The value of the pound has fallen to a 31 year low and still the BBC leads on 'Reaction to Corbyn Crisis... and Brexit'.
Peter Hitchens wrote a fairly decent article about this yesterday. I won't link to it, but he says:
"Similarly, after the greatest political convulsion of my adult life, the people in the media who decide what is important about politics have once again returned to the subject which has, I do not understate, obsessed them: the battle between Jeremy Corbyn and the Shadow Cabinet. Dreary steeples indeed.
When I was invited on to the BBC TV news channel on Friday afternoon, it quickly became clear that this, the Corbyn matter, was what they really wanted to talk about. I boggled. Here we were, facing a huge constitutional, diplomatic and political crisis. The markets, though not in the free-fall alleged by the panic-mongers of the Bad Losers Alliance (see above), were certainly pretty volatile.
The Prime Minister had resigned that morning. His Party was exposed as utterly divided, cloven from the nave to the chaps by discord. It was and is seriously proposing to leave the country to drift till October before picking a new leader ( see below for an analysis of why this is so disgraceful) .

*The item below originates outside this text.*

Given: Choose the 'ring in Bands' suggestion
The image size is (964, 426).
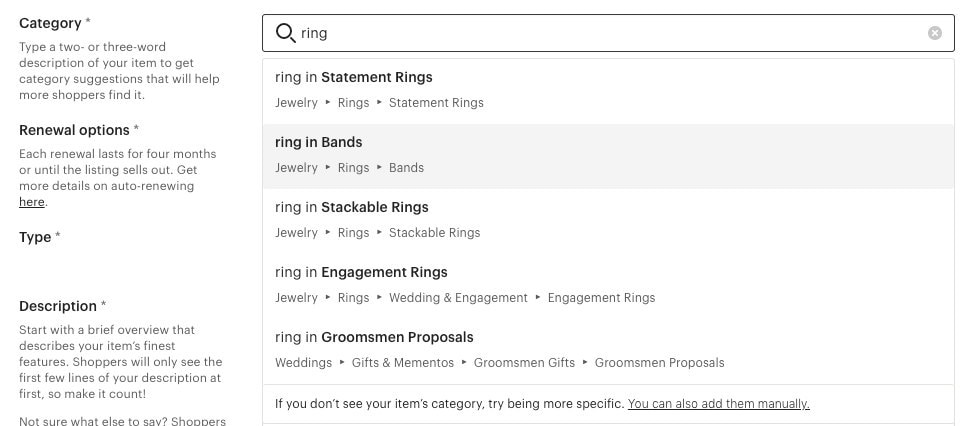Looking at the screenshot, I should 609,156.
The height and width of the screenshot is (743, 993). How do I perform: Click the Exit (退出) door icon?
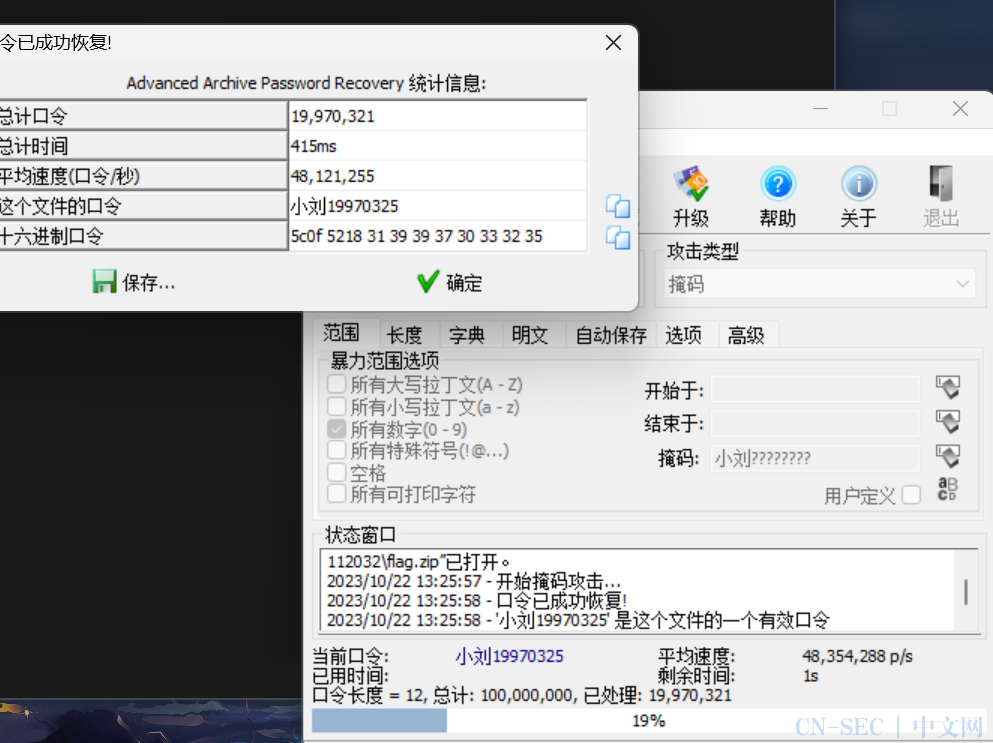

A majority of the electorate, in a high turnout had specifically endorse a policy rejected and indeed sneered at for decades by both major political parties, plus the BBC and most of the media, the civil service and the whole establishment. They had done so after a fair fight, in which the other side had flung millions of pounds and a great deal of frightening propaganda at them.
And in the midst of all this the BBC wanted to talk about Jeremy Corbyn, and the presenter was clearly perturbed and discombobulated when I sought to talk about the future of the country instead. She was also puzzled. Surely Mr Corbyn was the main topic? Not for me."